◆ Data supplied:
#####

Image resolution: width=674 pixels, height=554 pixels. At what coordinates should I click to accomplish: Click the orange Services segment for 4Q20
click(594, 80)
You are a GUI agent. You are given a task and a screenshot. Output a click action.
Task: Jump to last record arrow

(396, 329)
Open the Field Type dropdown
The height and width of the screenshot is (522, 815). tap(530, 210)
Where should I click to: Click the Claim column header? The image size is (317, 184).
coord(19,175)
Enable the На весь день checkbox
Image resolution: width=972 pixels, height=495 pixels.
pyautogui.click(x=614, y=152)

#####

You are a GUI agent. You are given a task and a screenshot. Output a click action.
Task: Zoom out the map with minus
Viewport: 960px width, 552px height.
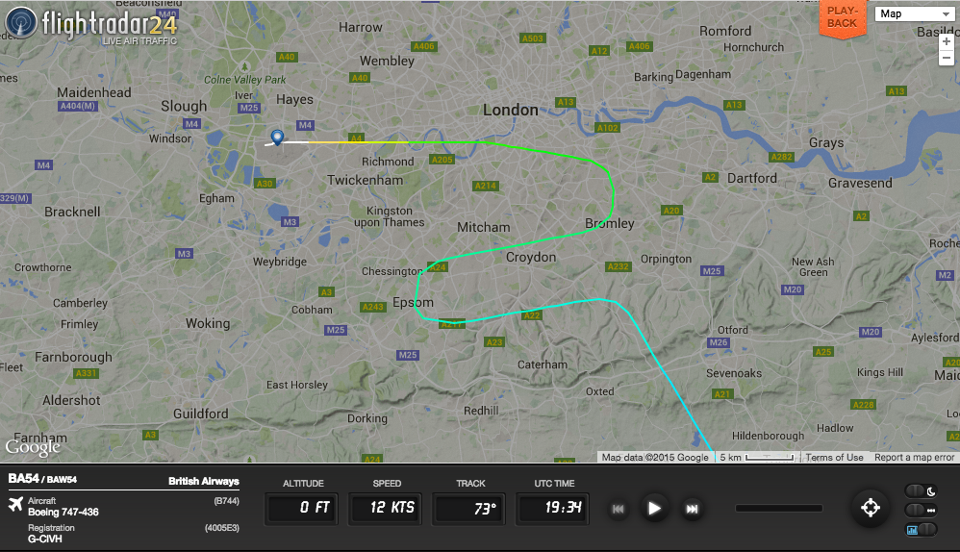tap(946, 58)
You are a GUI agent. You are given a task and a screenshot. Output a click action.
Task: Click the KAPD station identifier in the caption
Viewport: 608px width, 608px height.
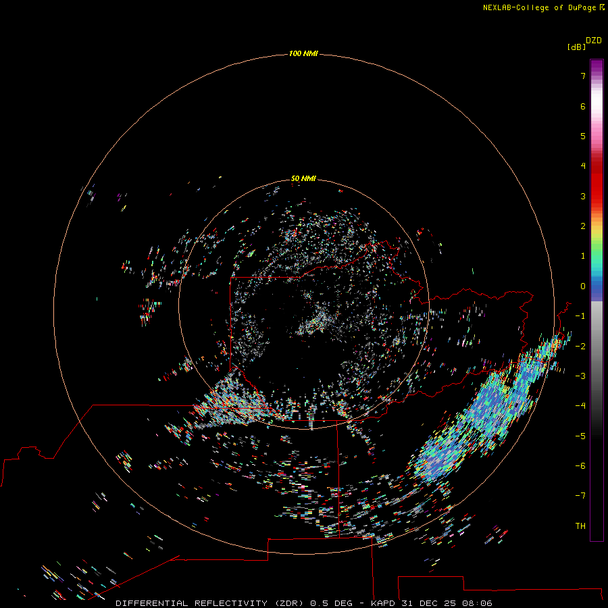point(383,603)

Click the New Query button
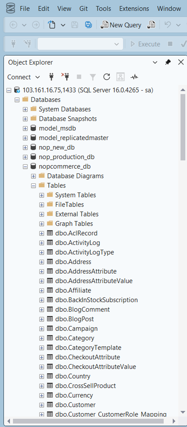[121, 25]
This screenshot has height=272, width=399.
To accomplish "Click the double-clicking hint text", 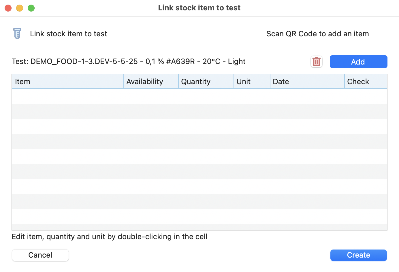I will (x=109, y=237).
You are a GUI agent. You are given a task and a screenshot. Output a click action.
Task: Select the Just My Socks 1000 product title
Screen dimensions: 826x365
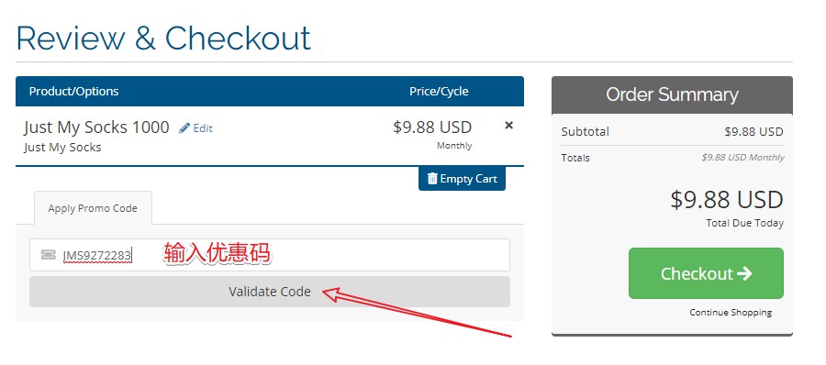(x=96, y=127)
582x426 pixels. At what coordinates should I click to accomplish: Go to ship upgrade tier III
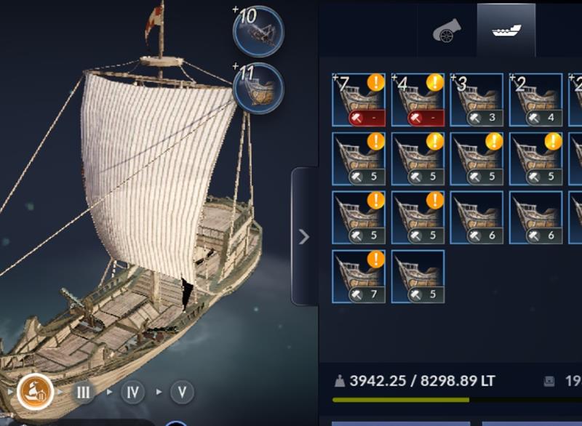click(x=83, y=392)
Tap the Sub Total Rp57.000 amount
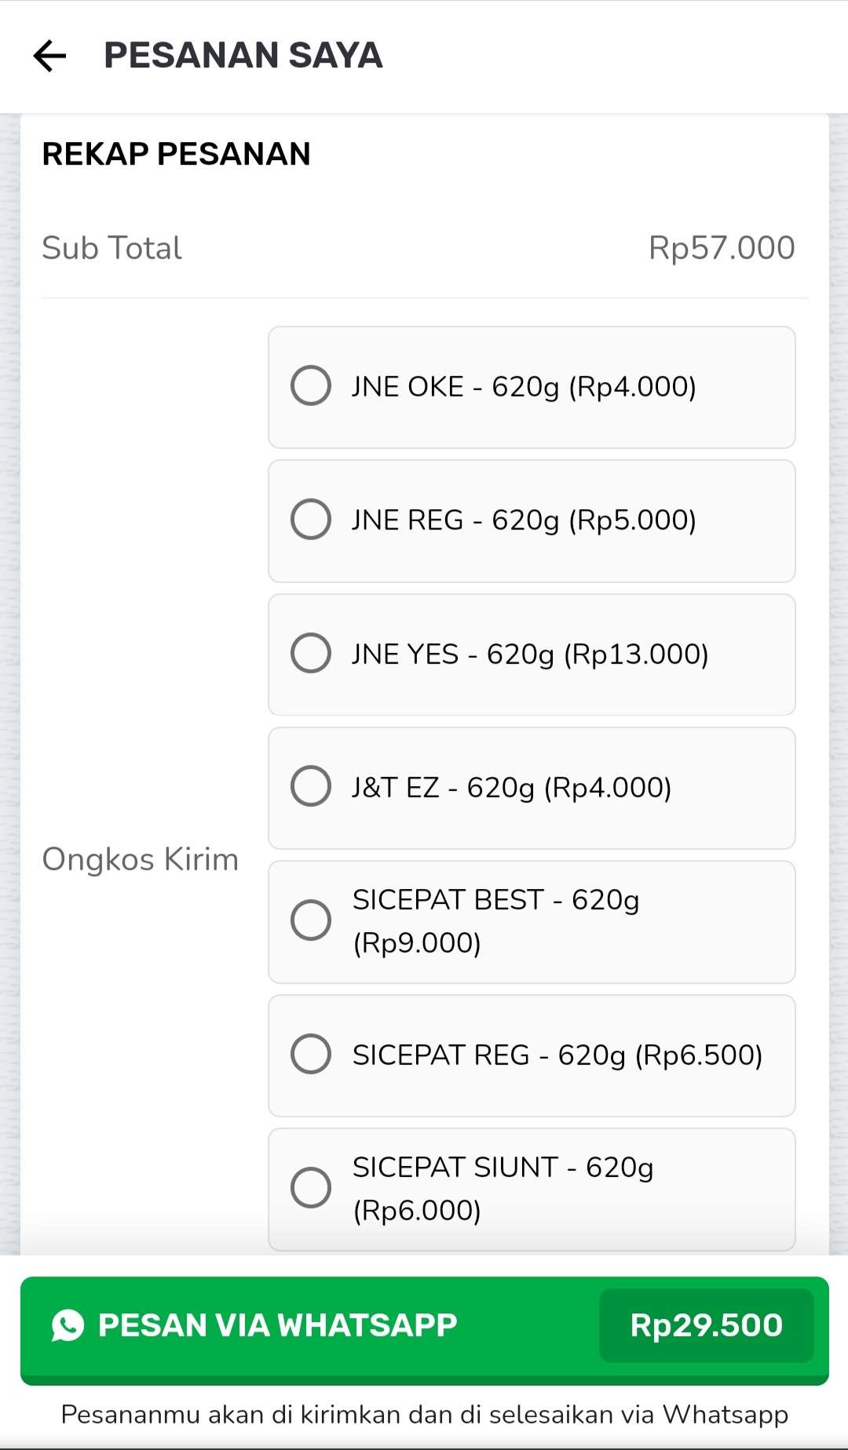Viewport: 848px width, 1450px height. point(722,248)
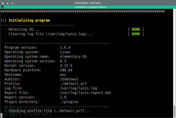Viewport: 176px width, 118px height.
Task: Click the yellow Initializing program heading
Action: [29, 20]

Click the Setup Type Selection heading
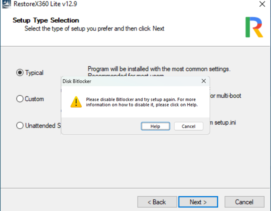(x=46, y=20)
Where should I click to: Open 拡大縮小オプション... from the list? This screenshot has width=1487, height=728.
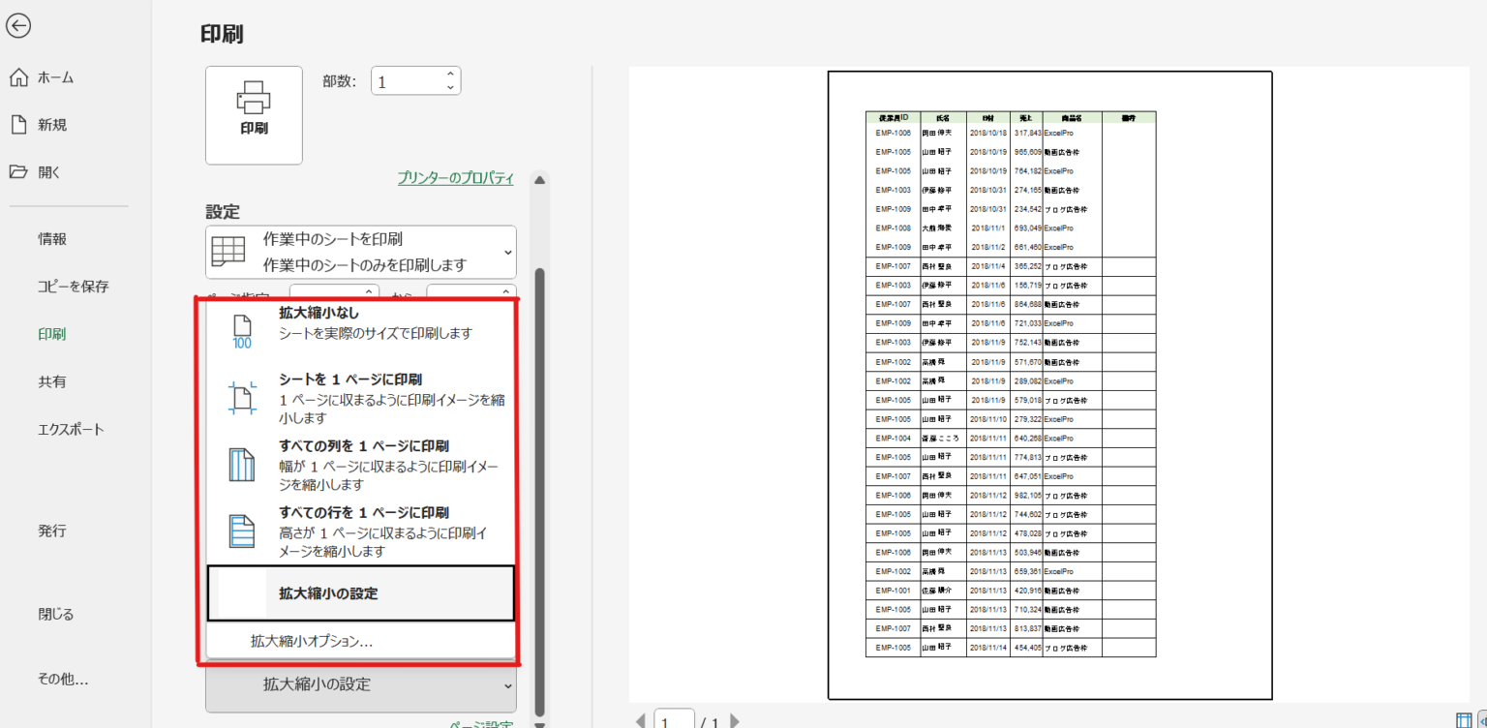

#####

◆ Exercise goal:
Show every line of the material that includes the string "This".

◆ The answer:
This screenshot has height=272, width=399.
Where should I click to: Open 拡大縮小オプション... from the list? This screenshot has width=1487, height=728.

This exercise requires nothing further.